» **Task statement**
Count the lines in the items below that contain the word "Select", and reply with the number alone.

» **Extracted data**
○ ○ ○ ○

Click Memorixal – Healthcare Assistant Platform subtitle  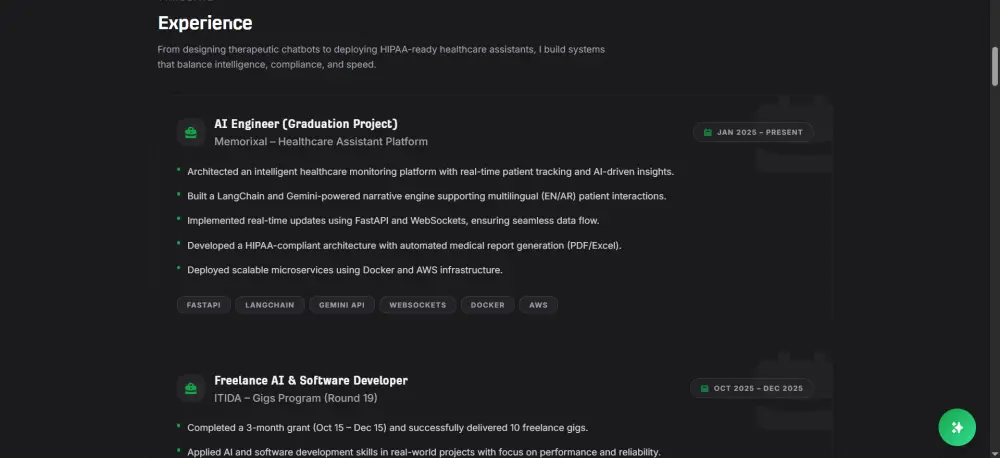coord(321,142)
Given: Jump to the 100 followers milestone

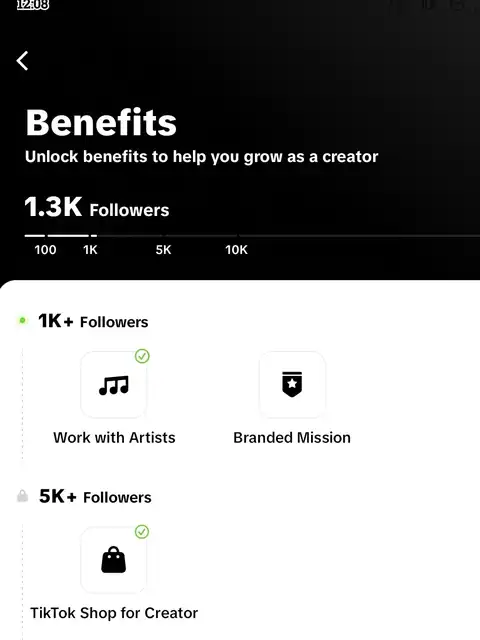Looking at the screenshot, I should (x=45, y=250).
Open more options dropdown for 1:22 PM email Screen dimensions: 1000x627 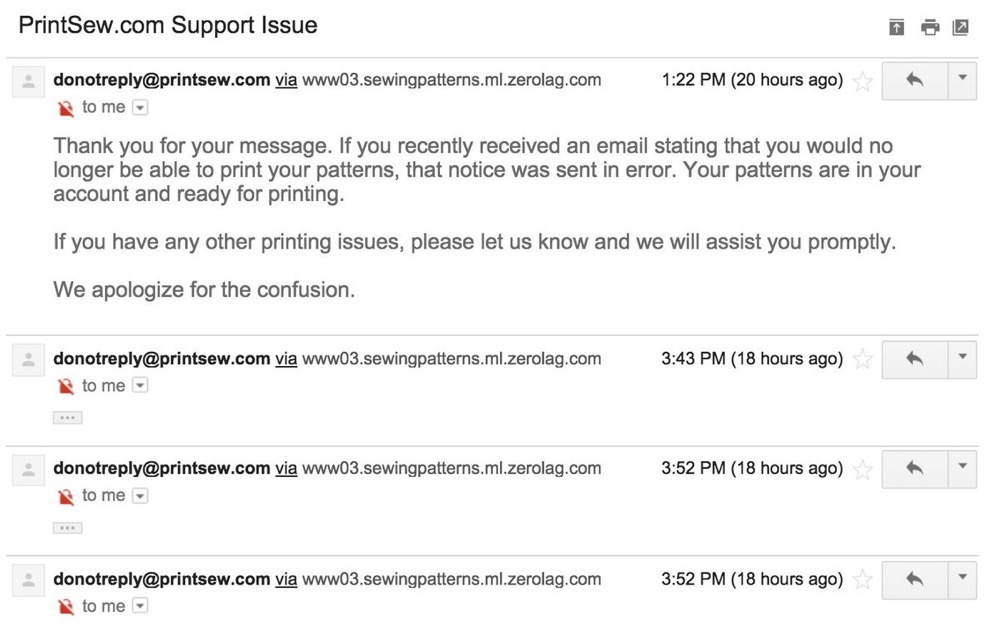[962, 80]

○ ○ ○ ○

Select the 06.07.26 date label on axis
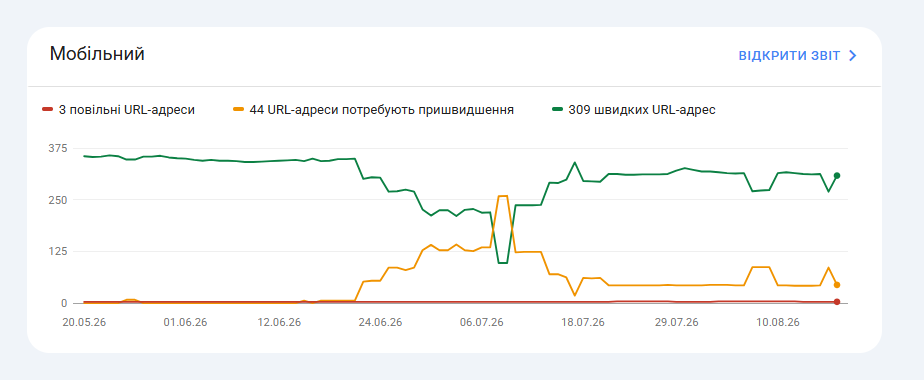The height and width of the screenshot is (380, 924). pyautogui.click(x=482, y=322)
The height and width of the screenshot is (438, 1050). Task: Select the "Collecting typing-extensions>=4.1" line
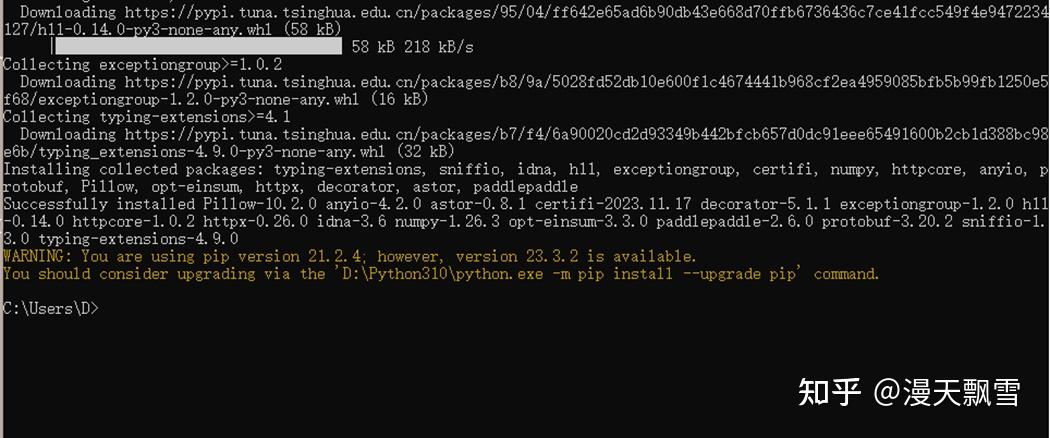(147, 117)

○ ○ ○ ○

» **Reply**
2